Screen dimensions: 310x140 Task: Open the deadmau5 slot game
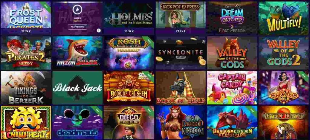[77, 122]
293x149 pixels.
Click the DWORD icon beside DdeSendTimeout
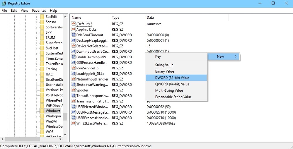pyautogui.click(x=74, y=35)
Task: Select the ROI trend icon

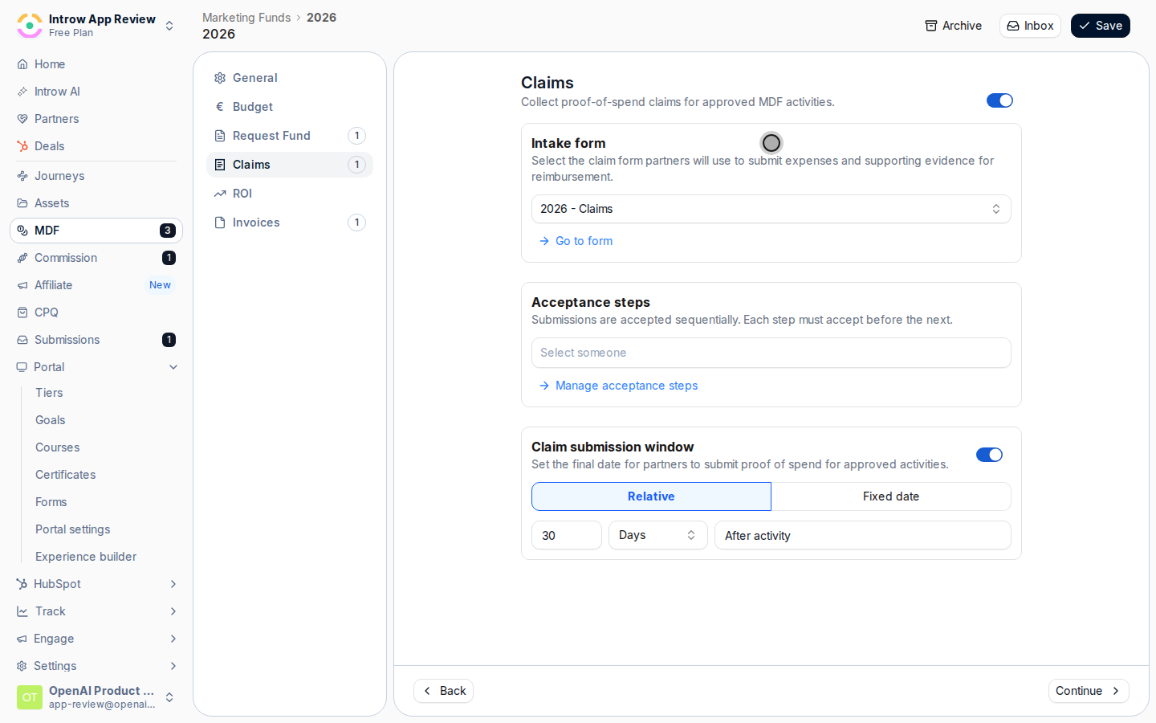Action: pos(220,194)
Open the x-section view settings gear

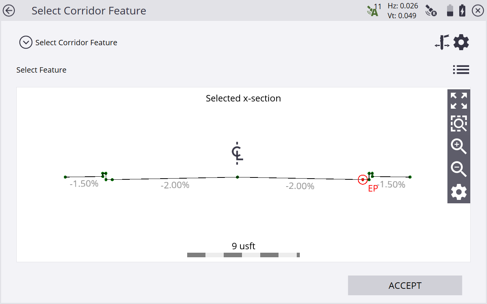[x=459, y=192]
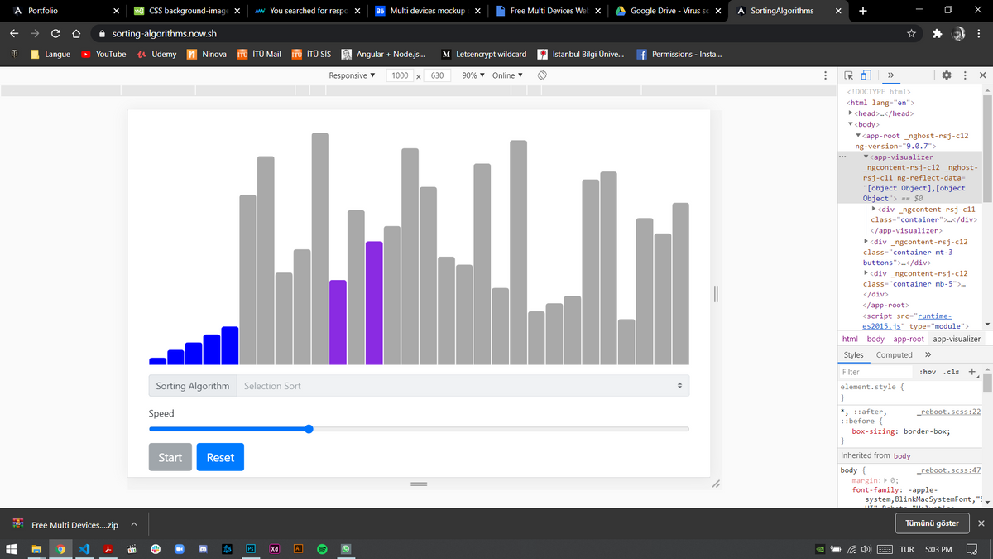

####################

> **TASK TO CARRY OUT**
For this exercise, set down exactly the lines that run from the line holding "Task: Select the ROI trend icon" to the last line of the records above; include both end lines and omit pictures.

> **FINAL ANSWER**
Task: Select the ROI trend icon

Action: pos(220,194)
Open the x-section view settings gear

[x=459, y=192]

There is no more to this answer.